[Pixel coordinate grounding data]
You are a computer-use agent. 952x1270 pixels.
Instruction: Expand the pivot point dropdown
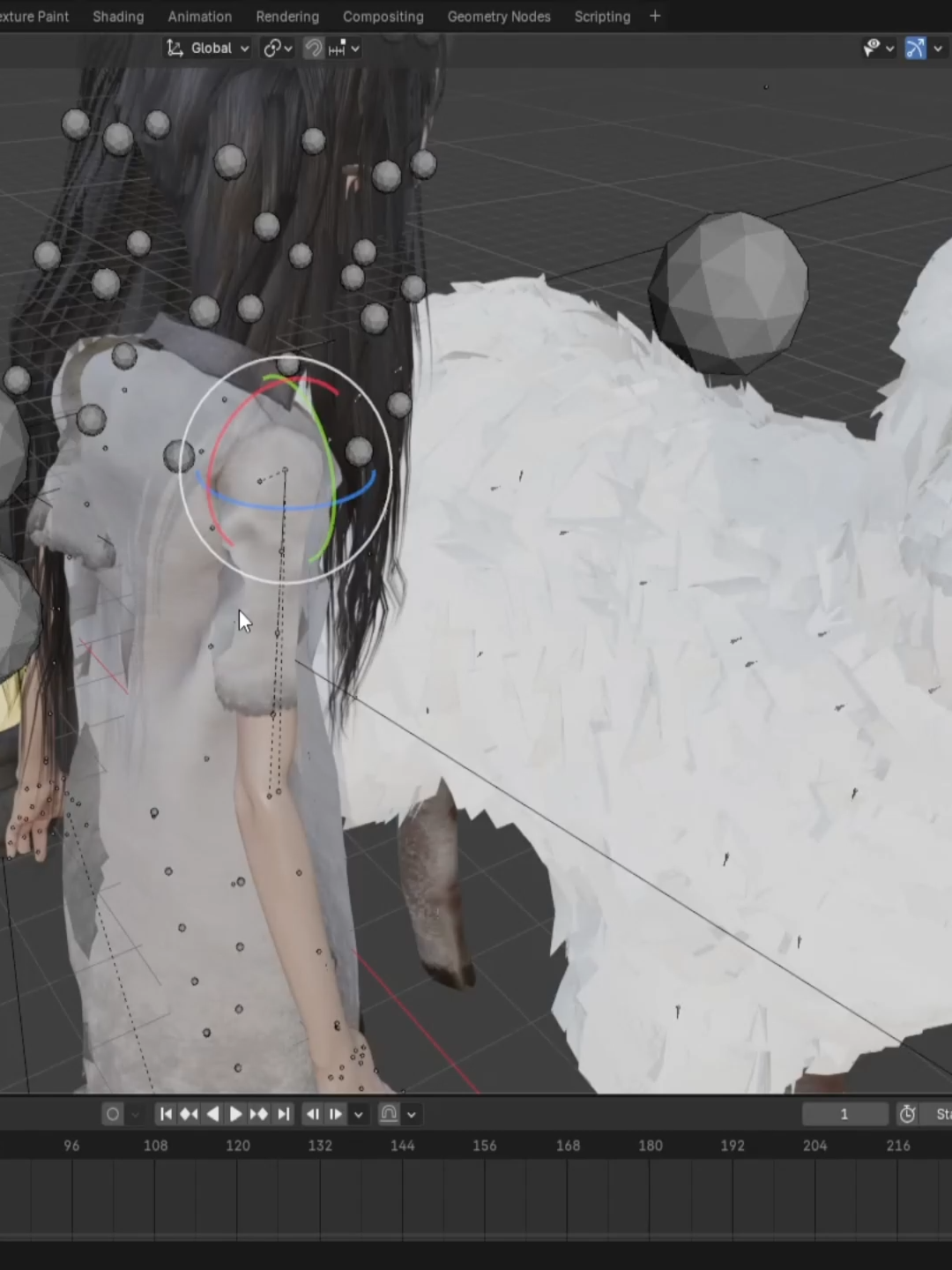[x=278, y=49]
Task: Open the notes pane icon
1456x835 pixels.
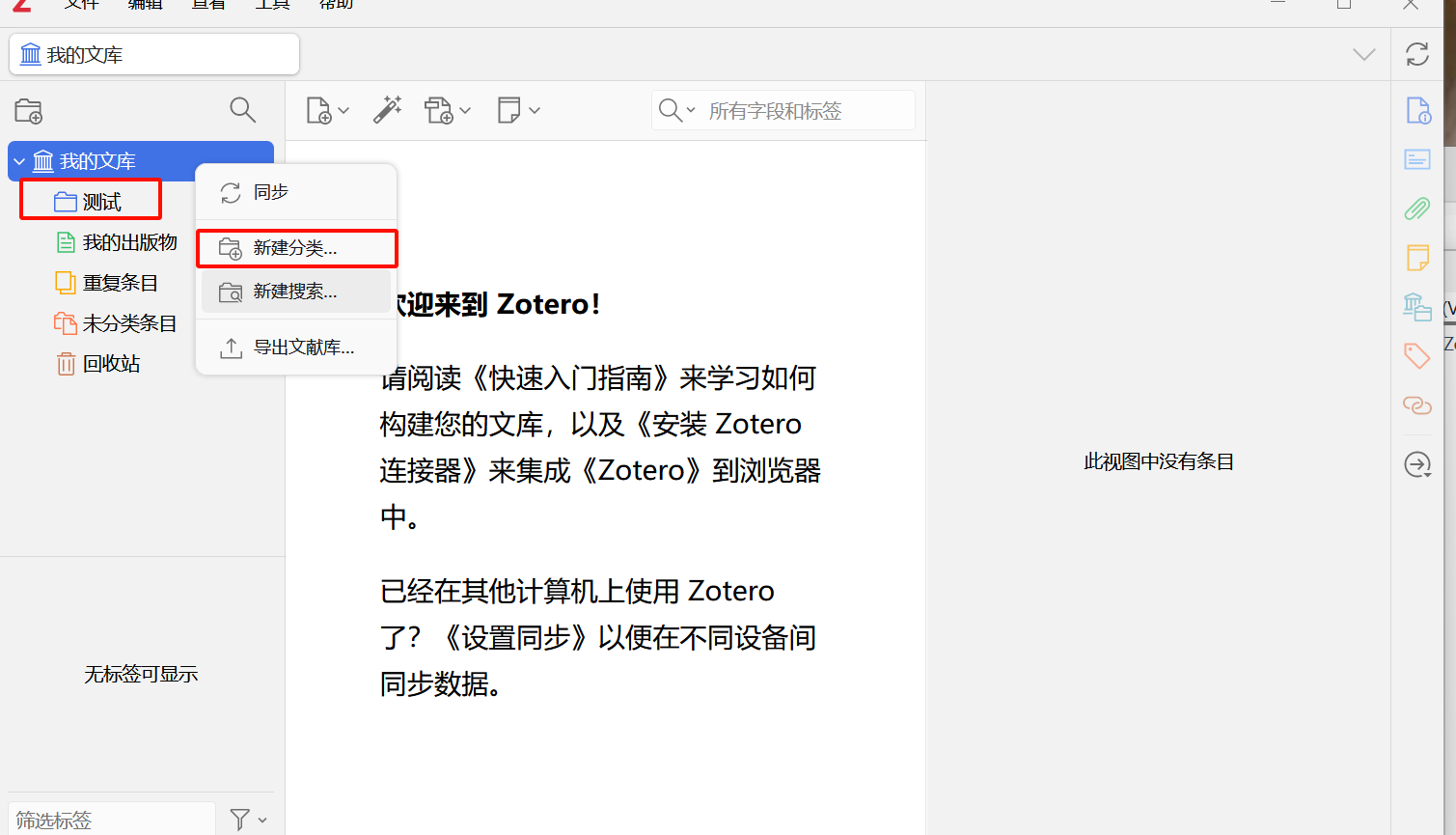Action: coord(1416,258)
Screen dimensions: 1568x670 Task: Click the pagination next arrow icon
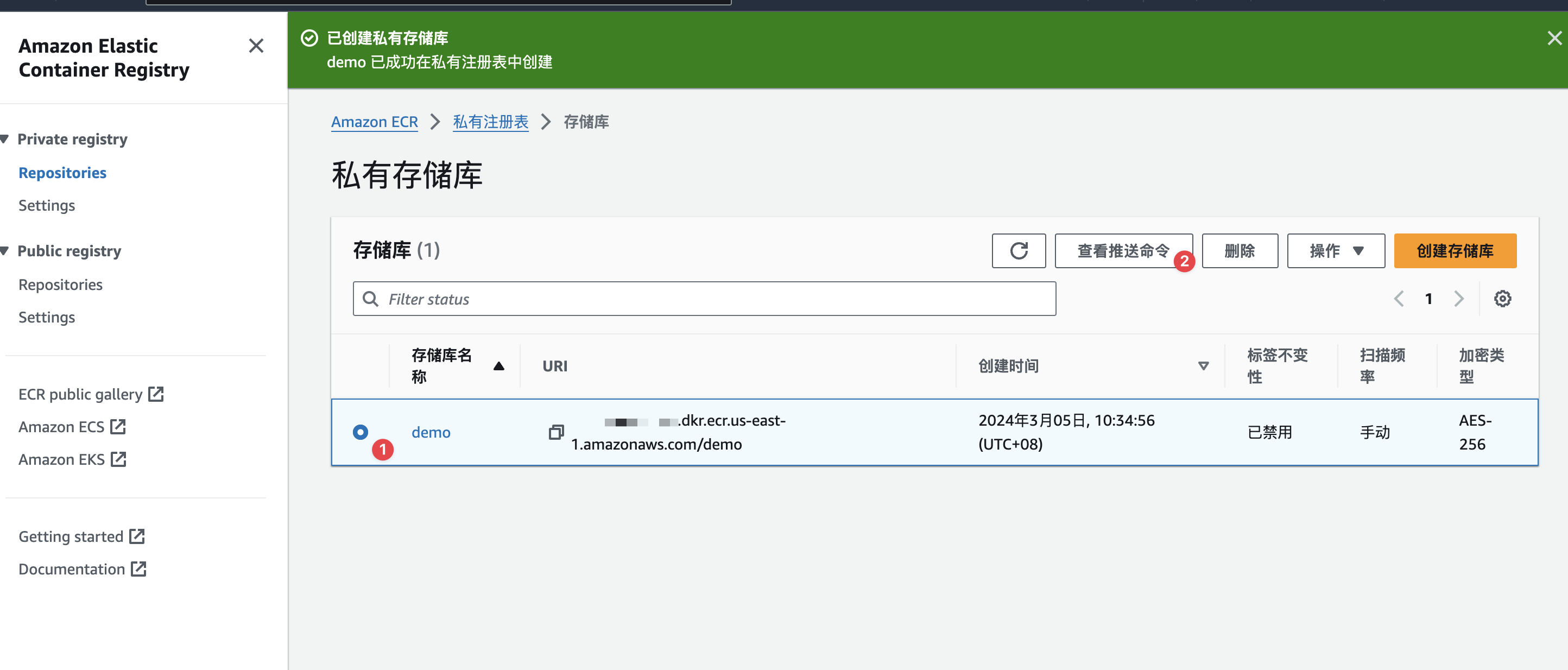point(1458,299)
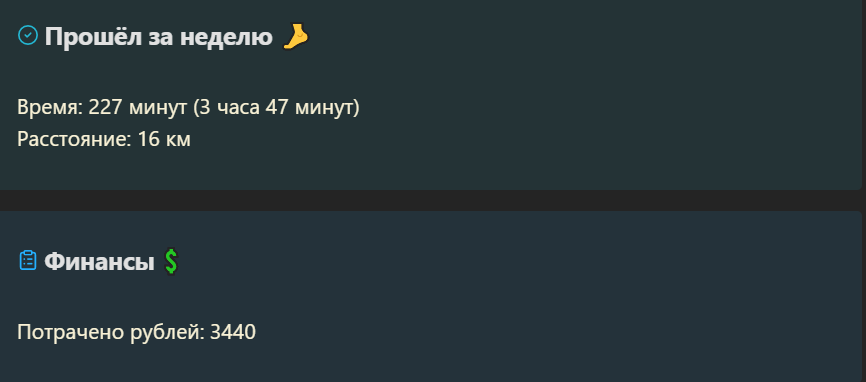Click the Потрачено рублей label
Viewport: 866px width, 382px height.
coord(111,332)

- **Directions**
This task calls for the records to be copied exactly, without pictures.

- **Your response**
You are a computer-use agent. 952x1270 pixels.
Instruction: Expand the pivot point dropdown
[x=278, y=49]
Task: Open the notes pane icon
1456x835 pixels.
Action: coord(1416,258)
Screen dimensions: 1568x670 Task: Click the pagination next arrow icon
point(1458,299)
Click the Потрачено рублей label
Viewport: 866px width, 382px height.
coord(111,332)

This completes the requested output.